**Written exercise:**
Set out the lines below as a numbered list, leaving out any blank lines.

══════

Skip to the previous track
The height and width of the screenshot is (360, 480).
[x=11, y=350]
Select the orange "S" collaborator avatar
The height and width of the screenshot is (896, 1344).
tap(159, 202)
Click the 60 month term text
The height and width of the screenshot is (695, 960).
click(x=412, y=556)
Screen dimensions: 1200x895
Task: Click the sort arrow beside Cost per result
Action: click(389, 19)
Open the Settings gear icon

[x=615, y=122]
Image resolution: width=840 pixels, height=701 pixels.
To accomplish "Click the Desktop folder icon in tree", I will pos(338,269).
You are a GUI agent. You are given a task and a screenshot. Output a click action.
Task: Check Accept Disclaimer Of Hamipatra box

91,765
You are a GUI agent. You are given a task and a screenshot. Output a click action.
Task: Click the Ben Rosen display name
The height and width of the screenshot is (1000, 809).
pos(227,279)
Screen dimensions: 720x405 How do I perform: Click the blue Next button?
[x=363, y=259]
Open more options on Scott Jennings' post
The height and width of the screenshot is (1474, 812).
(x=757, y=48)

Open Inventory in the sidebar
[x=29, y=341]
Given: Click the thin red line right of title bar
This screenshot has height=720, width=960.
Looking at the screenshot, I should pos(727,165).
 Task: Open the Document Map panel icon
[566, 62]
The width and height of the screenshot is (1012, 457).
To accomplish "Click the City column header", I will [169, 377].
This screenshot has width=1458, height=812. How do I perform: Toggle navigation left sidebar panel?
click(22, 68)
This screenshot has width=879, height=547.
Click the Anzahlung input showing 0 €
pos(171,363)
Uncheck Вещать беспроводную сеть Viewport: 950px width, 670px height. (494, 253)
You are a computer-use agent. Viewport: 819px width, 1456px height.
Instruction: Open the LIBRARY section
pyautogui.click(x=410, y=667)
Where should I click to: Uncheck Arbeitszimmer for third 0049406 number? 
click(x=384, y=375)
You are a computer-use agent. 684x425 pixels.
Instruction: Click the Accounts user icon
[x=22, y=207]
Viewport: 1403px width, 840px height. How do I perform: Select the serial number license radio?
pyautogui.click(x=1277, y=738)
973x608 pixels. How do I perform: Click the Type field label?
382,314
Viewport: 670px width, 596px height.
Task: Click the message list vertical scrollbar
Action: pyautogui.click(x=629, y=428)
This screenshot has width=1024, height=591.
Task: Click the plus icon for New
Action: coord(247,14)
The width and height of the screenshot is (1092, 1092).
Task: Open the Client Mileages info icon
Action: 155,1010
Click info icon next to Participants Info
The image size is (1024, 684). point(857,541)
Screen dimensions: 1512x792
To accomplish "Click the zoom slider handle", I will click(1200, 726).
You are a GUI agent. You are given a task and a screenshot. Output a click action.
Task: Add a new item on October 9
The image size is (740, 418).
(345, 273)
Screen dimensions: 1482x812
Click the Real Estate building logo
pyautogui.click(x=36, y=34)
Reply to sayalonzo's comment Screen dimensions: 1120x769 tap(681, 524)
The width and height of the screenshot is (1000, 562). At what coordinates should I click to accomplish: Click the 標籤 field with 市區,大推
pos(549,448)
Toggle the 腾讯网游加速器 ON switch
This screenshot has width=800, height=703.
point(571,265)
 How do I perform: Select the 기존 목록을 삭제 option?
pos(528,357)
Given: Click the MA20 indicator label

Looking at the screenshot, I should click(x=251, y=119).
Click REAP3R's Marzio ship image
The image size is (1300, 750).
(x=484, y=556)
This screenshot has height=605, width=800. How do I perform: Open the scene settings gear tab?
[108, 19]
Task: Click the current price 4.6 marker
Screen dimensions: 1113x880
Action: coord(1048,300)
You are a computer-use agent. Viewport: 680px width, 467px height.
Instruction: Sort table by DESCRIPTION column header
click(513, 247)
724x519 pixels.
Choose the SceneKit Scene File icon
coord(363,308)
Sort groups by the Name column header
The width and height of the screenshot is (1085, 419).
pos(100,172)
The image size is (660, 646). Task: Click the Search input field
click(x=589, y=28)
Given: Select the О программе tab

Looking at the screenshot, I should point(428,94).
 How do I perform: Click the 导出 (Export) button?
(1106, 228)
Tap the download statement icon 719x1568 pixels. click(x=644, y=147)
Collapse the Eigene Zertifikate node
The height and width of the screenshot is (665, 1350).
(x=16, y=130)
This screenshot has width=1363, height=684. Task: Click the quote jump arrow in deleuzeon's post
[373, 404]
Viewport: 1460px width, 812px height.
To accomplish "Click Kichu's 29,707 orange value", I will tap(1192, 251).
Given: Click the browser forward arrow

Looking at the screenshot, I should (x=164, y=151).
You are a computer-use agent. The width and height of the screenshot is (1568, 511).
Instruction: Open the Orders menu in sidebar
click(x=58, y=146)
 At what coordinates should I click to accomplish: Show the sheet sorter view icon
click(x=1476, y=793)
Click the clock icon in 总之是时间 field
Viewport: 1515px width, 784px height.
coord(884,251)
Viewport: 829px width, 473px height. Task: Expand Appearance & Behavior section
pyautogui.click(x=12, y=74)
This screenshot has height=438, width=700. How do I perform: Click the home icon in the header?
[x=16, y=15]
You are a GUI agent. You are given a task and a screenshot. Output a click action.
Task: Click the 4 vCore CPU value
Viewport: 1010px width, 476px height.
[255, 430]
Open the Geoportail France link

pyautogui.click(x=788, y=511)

══════

**Reply:**
1. Skip to the previous track
2. The height and width of the screenshot is (360, 480).
3. [x=11, y=350]
4. Select the orange "S" collaborator avatar
5. The height and width of the screenshot is (896, 1344).
6. tap(159, 202)
7. Click the 60 month term text
8. The height and width of the screenshot is (695, 960).
9. click(x=412, y=556)
10. Screen dimensions: 1200x895
11. Task: Click the sort arrow beside Cost per result
12. Action: click(389, 19)
13. Open the Settings gear icon
14. [x=615, y=122]
15. Image resolution: width=840 pixels, height=701 pixels.
16. To accomplish "Click the Desktop folder icon in tree", I will pos(338,269).
17. You are a GUI agent. You are given a task and a screenshot. Output a click action.
18. Task: Check Accept Disclaimer Of Hamipatra box
19. 91,765
20. You are a GUI agent. You are given a task and a screenshot. Output a click action.
21. Task: Click the Ben Rosen display name
22. The height and width of the screenshot is (1000, 809).
23. pos(227,279)
24. Screen dimensions: 720x405 How do I perform: Click the blue Next button?
25. [x=363, y=259]
26. Open more options on Scott Jennings' post
27. The height and width of the screenshot is (1474, 812).
28. (x=757, y=48)
29. Open Inventory in the sidebar
30. [x=29, y=341]
31. Given: Click the thin red line right of title bar
32. This screenshot has height=720, width=960.
33. Looking at the screenshot, I should pos(727,165).
34.  Task: Open the Document Map panel icon
35. [566, 62]
36. The width and height of the screenshot is (1012, 457).
37. To accomplish "Click the City column header", I will [169, 377].
38. This screenshot has width=1458, height=812. How do I perform: Toggle navigation left sidebar panel?
39. click(22, 68)
40. This screenshot has width=879, height=547.
41. Click the Anzahlung input showing 0 €
42. pos(171,363)
43. Uncheck Вещать беспроводную сеть Viewport: 950px width, 670px height. (494, 253)
44. You are a computer-use agent. Viewport: 819px width, 1456px height.
45. Instruction: Open the LIBRARY section
46. pyautogui.click(x=410, y=667)
47. Where should I click to: Uncheck Arbeitszimmer for third 0049406 number? 
48. click(x=384, y=375)
49. You are a computer-use agent. 684x425 pixels.
50. Instruction: Click the Accounts user icon
51. [x=22, y=207]
52. Viewport: 1403px width, 840px height. How do I perform: Select the serial number license radio?
53. pyautogui.click(x=1277, y=738)
54. 973x608 pixels. How do I perform: Click the Type field label?
55. 382,314
56. Viewport: 670px width, 596px height.
57. Task: Click the message list vertical scrollbar
58. Action: pyautogui.click(x=629, y=428)
59. This screenshot has width=1024, height=591.
60. Task: Click the plus icon for New
61. Action: coord(247,14)
62. The width and height of the screenshot is (1092, 1092).
63. Task: Open the Client Mileages info icon
64. Action: 155,1010
65. Click info icon next to Participants Info
66. The image size is (1024, 684). point(857,541)
67. Screen dimensions: 1512x792
68. To accomplish "Click the zoom slider handle", I will click(1200, 726).
69. You are a GUI agent. You are given a task and a screenshot. Output a click action.
70. Task: Add a new item on October 9
71. The image size is (740, 418).
72. (345, 273)
73. Screen dimensions: 1482x812
74. Click the Real Estate building logo
75. pyautogui.click(x=36, y=34)
76. Reply to sayalonzo's comment Screen dimensions: 1120x769 tap(681, 524)
77. The width and height of the screenshot is (1000, 562). At what coordinates should I click to accomplish: Click the 標籤 field with 市區,大推
78. pos(549,448)
79. Toggle the 腾讯网游加速器 ON switch
80. This screenshot has width=800, height=703.
81. point(571,265)
82.  How do I perform: Select the 기존 목록을 삭제 option?
83. pos(528,357)
84. Given: Click the MA20 indicator label
85. Looking at the screenshot, I should click(x=251, y=119).
86. Click REAP3R's Marzio ship image
87. The image size is (1300, 750).
88. (x=484, y=556)
89. This screenshot has height=605, width=800. How do I perform: Open the scene settings gear tab?
90. [108, 19]
91. Task: Click the current price 4.6 marker
92. Screen dimensions: 1113x880
93. Action: coord(1048,300)
94. You are a computer-use agent. Viewport: 680px width, 467px height.
95. Instruction: Sort table by DESCRIPTION column header
96. click(513, 247)
97. 724x519 pixels.
98. Choose the SceneKit Scene File icon
99. coord(363,308)
100. Sort groups by the Name column header
101. The width and height of the screenshot is (1085, 419).
102. pos(100,172)
103. The image size is (660, 646). Task: Click the Search input field
104. click(x=589, y=28)
105. Given: Select the О программе tab
106. Looking at the screenshot, I should point(428,94).
107.  How do I perform: Click the 导出 (Export) button?
108. (1106, 228)
109. Tap the download statement icon 719x1568 pixels. click(x=644, y=147)
110. Collapse the Eigene Zertifikate node
111. The height and width of the screenshot is (665, 1350).
112. (x=16, y=130)
113. This screenshot has width=1363, height=684. Task: Click the quote jump arrow in deleuzeon's post
114. [373, 404]
115. Viewport: 1460px width, 812px height.
116. To accomplish "Click Kichu's 29,707 orange value", I will tap(1192, 251).
117. Given: Click the browser forward arrow
118. Looking at the screenshot, I should (x=164, y=151).
119. You are a computer-use agent. The width and height of the screenshot is (1568, 511).
120. Instruction: Open the Orders menu in sidebar
121. click(x=58, y=146)
122.  At what coordinates should I click to accomplish: Show the sheet sorter view icon
123. click(x=1476, y=793)
124. Click the clock icon in 总之是时间 field
125. Viewport: 1515px width, 784px height.
126. coord(884,251)
127. Viewport: 829px width, 473px height. Task: Expand Appearance & Behavior section
128. pyautogui.click(x=12, y=74)
129. This screenshot has height=438, width=700. How do I perform: Click the home icon in the header?
130. [x=16, y=15]
131. You are a GUI agent. You are given a task and a screenshot. Output a click action.
132. Task: Click the 4 vCore CPU value
133. Viewport: 1010px width, 476px height.
134. [255, 430]
135. Open the Geoportail France link
136. pyautogui.click(x=788, y=511)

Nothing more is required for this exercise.